EU erschwert Russen die Einreise

Wegen des Ukraine-Kriegs erschwert die Europäische Union russischen Staatsbürgern die Einreise: Die EU will ein 15 Jahre altes Abkommen mit Russland zur erleichterten Visa-Vergabe aufkündigen, wie der EU-Außenbeauftragte Josep Borrell am Mittwoch nach Beratungen der EU-Außenminister in Prag ankündigte. Die Ukraine kritisierte dies als "halbherzig", denn Deutschland und andere Länder verhinderten einen allgemeinen Visa-Bann.
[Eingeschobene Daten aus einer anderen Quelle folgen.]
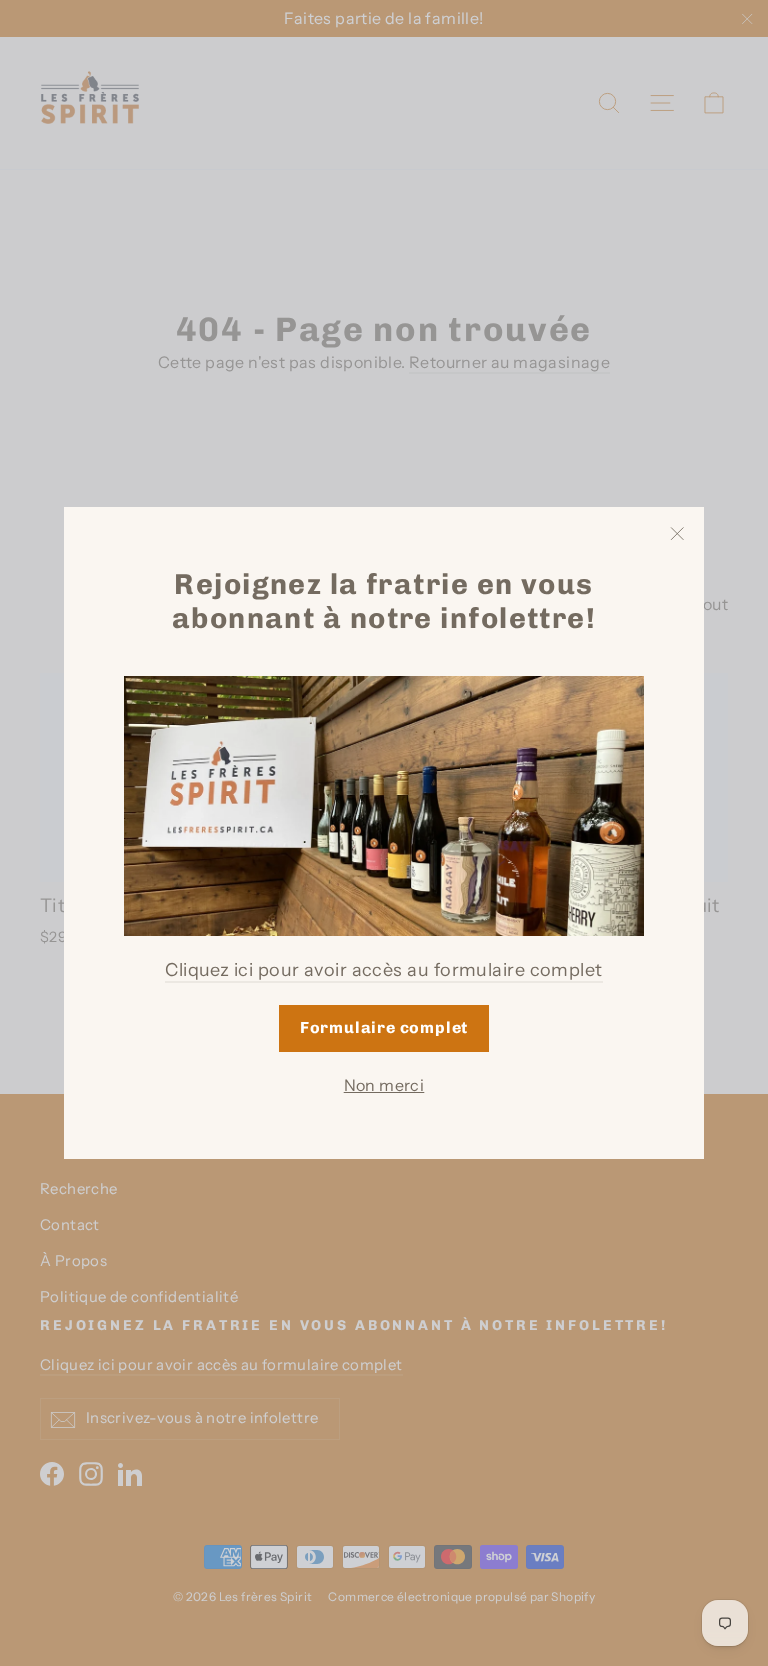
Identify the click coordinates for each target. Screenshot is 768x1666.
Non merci (384, 1085)
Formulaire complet (384, 1027)
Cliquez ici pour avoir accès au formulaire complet (384, 970)
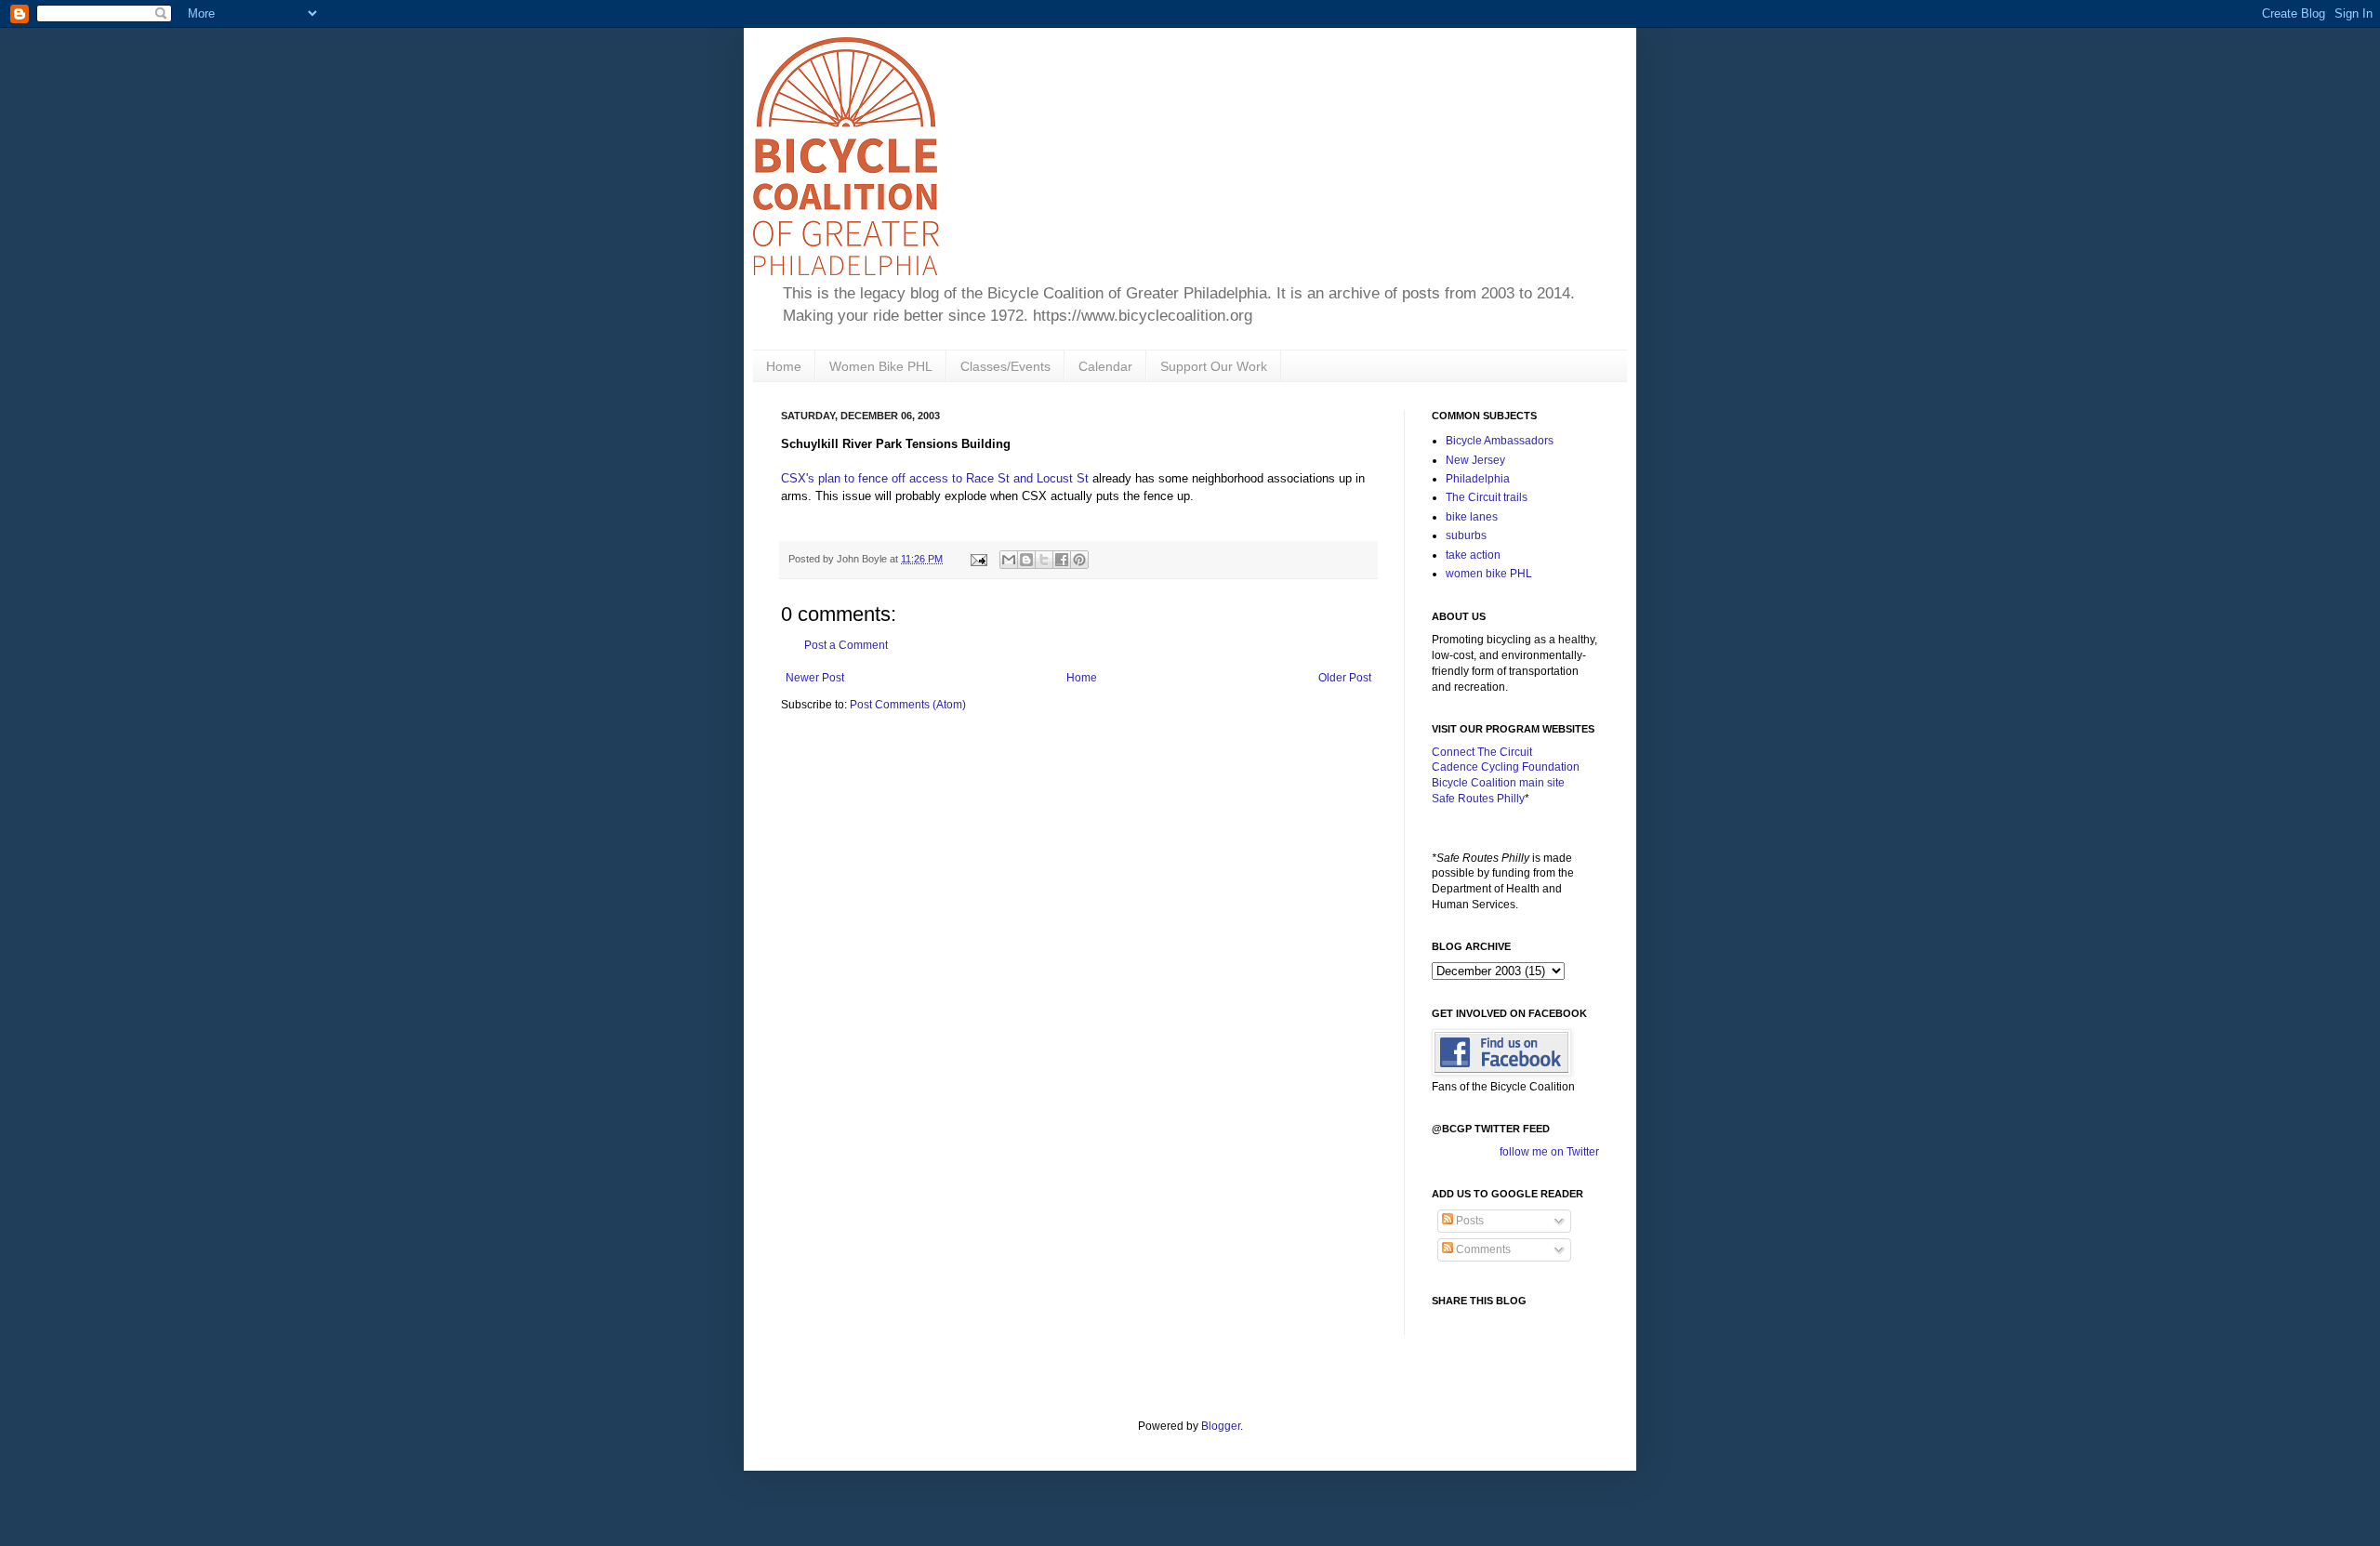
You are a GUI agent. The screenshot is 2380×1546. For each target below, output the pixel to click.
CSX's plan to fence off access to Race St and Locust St (935, 478)
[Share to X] (1044, 559)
Die EU-Länder hatten wochenlang um die Einreisebeschränkungen gestritten. Mit der Grundsatzeinigung werde die Zahl neuer Visa für russische Staatsbürger nun "erheblich reduziert", sagte Borrell. Der tschechische Außenminister und amtierende EU-Ratsvorsitzende Jan Lipavsky sprach von einem "wichtigen ersten Schritt". Er muss noch formell von den Mitgliedstaaten beschlossen werden, was möglichst schnell erfolgen soll.

Das EU-Abkommen zur erleichterten Visa-Vergabe von 2007 sieht vor, dass russische Touristen in der Regel innerhalb von zehn Werktagen und zum ermäßigten Preis von 35 Euro ein Schengen-Visum erhalten können. "Die Visa sind nun schwerer zu erhalten, aber es wird weiter Visa geben", betonte Borrell.
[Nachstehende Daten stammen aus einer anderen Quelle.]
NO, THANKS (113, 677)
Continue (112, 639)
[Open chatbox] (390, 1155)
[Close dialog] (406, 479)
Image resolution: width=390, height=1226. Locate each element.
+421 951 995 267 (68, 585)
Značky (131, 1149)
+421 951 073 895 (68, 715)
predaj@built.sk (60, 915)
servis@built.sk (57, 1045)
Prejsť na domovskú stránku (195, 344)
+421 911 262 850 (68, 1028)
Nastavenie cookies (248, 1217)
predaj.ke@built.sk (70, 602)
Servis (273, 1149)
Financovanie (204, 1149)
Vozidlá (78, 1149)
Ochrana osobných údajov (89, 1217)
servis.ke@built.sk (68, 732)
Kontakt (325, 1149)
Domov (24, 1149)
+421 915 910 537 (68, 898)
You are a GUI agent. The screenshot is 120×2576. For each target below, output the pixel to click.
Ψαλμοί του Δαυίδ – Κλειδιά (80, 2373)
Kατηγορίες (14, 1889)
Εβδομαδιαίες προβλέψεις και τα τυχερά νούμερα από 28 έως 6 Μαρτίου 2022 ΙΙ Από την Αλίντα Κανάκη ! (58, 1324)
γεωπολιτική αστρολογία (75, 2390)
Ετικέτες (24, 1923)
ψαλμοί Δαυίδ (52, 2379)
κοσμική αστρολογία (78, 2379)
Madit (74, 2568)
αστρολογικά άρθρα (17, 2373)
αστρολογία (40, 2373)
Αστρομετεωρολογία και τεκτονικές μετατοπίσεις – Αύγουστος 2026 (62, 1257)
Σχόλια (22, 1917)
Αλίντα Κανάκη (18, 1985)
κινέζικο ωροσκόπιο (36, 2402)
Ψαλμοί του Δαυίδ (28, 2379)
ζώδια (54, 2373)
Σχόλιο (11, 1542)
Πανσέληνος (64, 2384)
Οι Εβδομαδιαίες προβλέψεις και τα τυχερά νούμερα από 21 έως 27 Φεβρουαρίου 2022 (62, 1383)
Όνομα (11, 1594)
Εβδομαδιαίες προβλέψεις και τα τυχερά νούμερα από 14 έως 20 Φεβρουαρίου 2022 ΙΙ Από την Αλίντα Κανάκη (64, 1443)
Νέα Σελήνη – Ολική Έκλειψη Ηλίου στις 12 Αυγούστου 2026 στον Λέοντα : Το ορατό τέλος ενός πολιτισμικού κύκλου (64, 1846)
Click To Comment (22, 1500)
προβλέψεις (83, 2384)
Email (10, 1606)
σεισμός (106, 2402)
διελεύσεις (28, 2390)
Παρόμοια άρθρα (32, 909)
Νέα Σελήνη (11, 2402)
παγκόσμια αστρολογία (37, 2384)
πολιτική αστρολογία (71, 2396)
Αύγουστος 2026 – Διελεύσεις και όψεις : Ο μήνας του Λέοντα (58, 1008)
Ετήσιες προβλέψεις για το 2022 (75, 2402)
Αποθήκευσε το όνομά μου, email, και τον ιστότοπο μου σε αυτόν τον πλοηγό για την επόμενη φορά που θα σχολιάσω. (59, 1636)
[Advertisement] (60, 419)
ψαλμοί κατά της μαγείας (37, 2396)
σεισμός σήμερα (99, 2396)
Bundesaußenministerin Annalena Baerbock (Grüne) setzte sich in Prag dafür ein, dass die EU die Tür für russische Studierende oder Kreml-Kritiker nicht zuschlägt. Auch Frankreich, Österreich und Luxemburg sprachen sich offen gegen einen Visa-Bann aus. Sie warnten unter anderem vor einem neuen "eisernen Vorhang" in Europa.
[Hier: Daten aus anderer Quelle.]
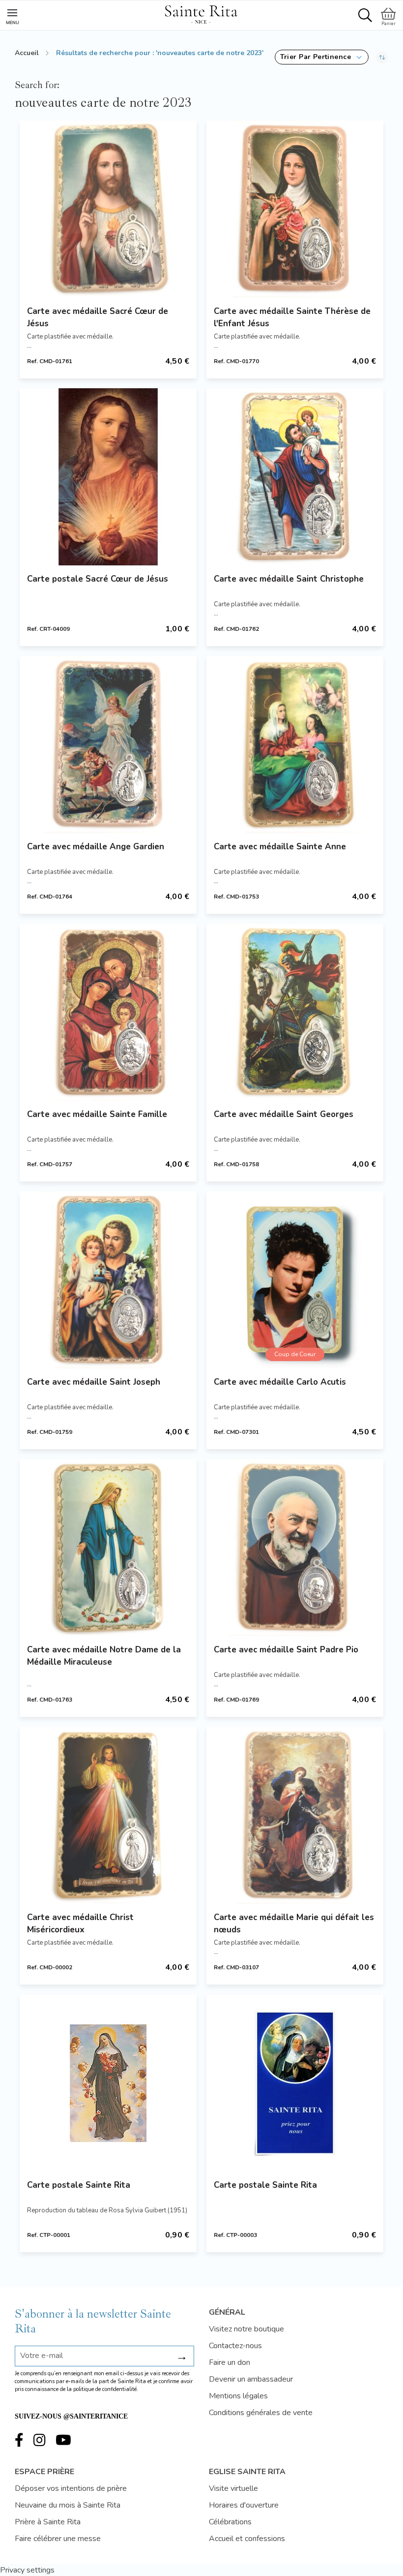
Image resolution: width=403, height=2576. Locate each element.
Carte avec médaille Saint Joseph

Der ukrainische Außenminister Dmytro Kuleba, der an den Prager Beratungen teilnahm, kritisierte die Zurückhaltung Deutschlands und der anderen Visa-Bann-Kritiker. "Die Ukraine akzeptiert keine halbherzigen Maßnahmen mehr", sagte er nach dem Treffen. Er forderte zudem erneut ein rasches EU-Energieembargo gegen Russland.

Fraglich ist, was mit den bis zu zwölf Millionen Visa für Russen geschehen soll, die nach litauischen Angaben angeblich bereits im Umlauf sein sollen. Die EU-Kommission soll dies nach Angaben des tschechischen Außenministers Lipavsky nun prüfen. Insbesondere die Baltenstaaten Estland, Lettland und Litauen fürchten, dass russische Staatsbürger ungeachtet nationaler Visa-Beschränkungen bei ihnen einreisen könnten.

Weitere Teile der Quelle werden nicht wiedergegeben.